Re: [PATCH v2 bpf-next 1/3] bpf: Introduce bpf_timer

Alexei Starovoitov <alexei.starovoitov@xxxxxxxxx> · Tue, 15 Jun 2021 21:26:22 -0700

On Tue, Jun 15, 2021 at 08:24:13AM -0700, Andrii Nakryiko wrote:
> On Mon, Jun 14, 2021 at 10:41 PM Alexei Starovoitov
> <alexei.starovoitov@xxxxxxxxx> wrote:
> >
> > On Mon, Jun 14, 2021 at 10:31 PM Andrii Nakryiko
> > <andrii.nakryiko@xxxxxxxxx> wrote:
> > >
> > > On Mon, Jun 14, 2021 at 8:29 PM Alexei Starovoitov
> > > <alexei.starovoitov@xxxxxxxxx> wrote:
> > > >
> > > > On Mon, Jun 14, 2021 at 9:51 AM Yonghong Song <yhs@xxxxxx> wrote:
> > > > > > +     ret = BPF_CAST_CALL(t->callback_fn)((u64)(long)map,
> > > > > > +                                         (u64)(long)key,
> > > > > > +                                         (u64)(long)t->value, 0, 0);
> > > > > > +     WARN_ON(ret != 0); /* Next patch disallows 1 in the verifier */
> > > > >
> > > > > I didn't find that next patch disallows callback return value 1 in the
> > > > > verifier.
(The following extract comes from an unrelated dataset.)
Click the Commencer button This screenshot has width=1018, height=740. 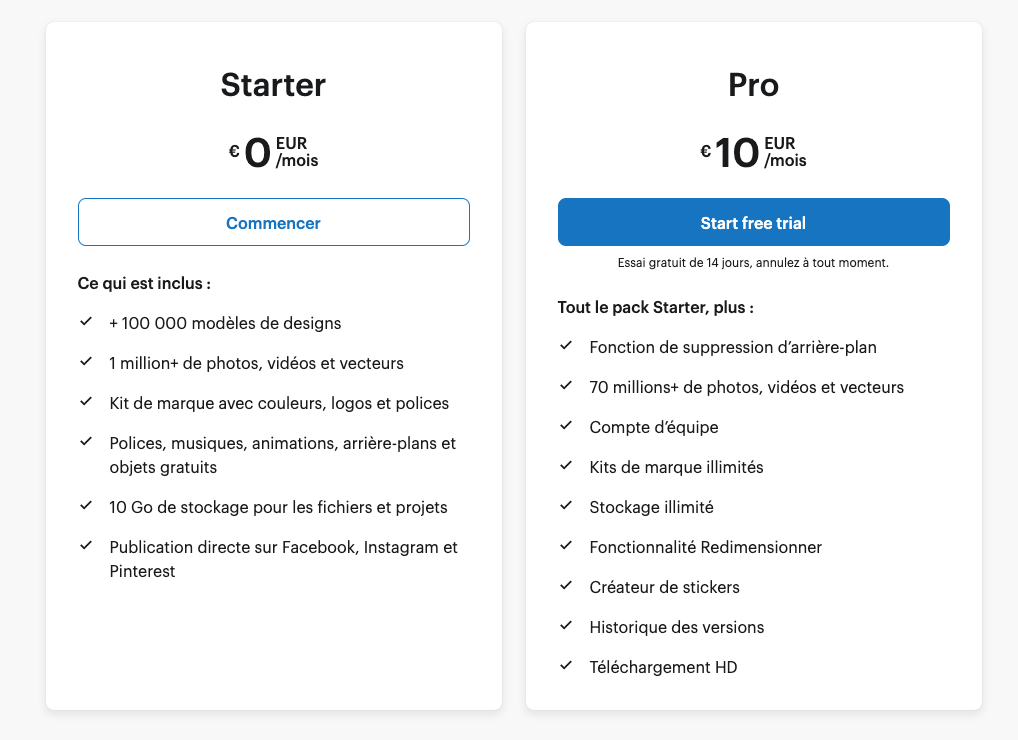click(x=273, y=222)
If we indeed disallows return value 1 in the verifier. We
> > > > > don't need WARN_ON here. Did I miss anything?
> > > >
> > > > Ohh. I forgot to address this bit in the verifier. Will fix.
> > > >
> > > > > > +     if (!hrtimer_active(&t->timer) || hrtimer_callback_running(&t->timer))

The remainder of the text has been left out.